_Required action_
Nothing should differ between your answer and the records below.

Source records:
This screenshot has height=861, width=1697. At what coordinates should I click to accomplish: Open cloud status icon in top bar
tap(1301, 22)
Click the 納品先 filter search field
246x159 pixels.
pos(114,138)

_Problem solution_
This screenshot has height=861, width=1697. At what coordinates should I click to accomplish: Open cloud status icon in top bar
tap(1301, 22)
Click the 納品先 filter search field
246x159 pixels.
pos(114,138)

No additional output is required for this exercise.